I'm trying to formulate a regular expression that will allow me to find a string within a piece of text, if the string exists on its own i.e. not within another word (but surrounded by special characters is ok).
/\bword\b/i
The above regex works fine, and finds "word" in the text. The problem comes when the word I want to find is something like "c++". In this case it matches on any occurrence of the "c" character on it's own. I've tried escaping the "+" characters but it doesn't make any difference. I'm assuming because "+" is a non-word character, I'm possibly going down the wrong route and using word boundaries is not what I should be doing.

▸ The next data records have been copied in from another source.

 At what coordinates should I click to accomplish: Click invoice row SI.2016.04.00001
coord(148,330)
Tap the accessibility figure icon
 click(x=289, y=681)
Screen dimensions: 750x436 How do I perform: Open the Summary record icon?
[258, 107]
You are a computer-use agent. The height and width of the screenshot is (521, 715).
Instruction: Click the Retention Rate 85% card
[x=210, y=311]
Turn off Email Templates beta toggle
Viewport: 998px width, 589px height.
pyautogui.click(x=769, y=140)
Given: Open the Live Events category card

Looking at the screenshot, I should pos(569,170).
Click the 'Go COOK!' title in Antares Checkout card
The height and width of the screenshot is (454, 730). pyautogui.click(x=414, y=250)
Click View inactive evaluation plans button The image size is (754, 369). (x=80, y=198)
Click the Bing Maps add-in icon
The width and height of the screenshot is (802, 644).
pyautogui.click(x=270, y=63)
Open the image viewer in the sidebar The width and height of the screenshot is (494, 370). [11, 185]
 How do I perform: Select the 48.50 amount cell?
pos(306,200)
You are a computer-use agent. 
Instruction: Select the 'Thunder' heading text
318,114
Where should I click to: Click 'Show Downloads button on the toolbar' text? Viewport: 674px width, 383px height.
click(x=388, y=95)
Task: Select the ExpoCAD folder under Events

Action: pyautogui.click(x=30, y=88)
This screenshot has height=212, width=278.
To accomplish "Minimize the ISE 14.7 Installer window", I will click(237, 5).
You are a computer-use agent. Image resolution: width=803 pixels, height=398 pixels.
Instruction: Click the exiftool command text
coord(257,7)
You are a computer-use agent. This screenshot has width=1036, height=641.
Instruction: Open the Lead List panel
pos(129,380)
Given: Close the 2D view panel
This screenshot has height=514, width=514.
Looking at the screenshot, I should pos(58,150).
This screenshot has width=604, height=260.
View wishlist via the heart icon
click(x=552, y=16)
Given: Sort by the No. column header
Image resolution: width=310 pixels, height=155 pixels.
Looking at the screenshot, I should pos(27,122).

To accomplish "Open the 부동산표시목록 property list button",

So I guess the question is, how can I use a regular expression to find a string in a piece of text, on it's own, and regardless of whether the string is alphanumeric or contains special characters. So in the following piece of text it should match on the 3 occurences of "c++":
c++
(c++)
perl/c++/assembly
But it should not match on the following:
maniac++
c++abc
This is intended so that my script can tell if a specific skill exists within a user's CV/resume. I'm using this with PHP's preg_match_all() function.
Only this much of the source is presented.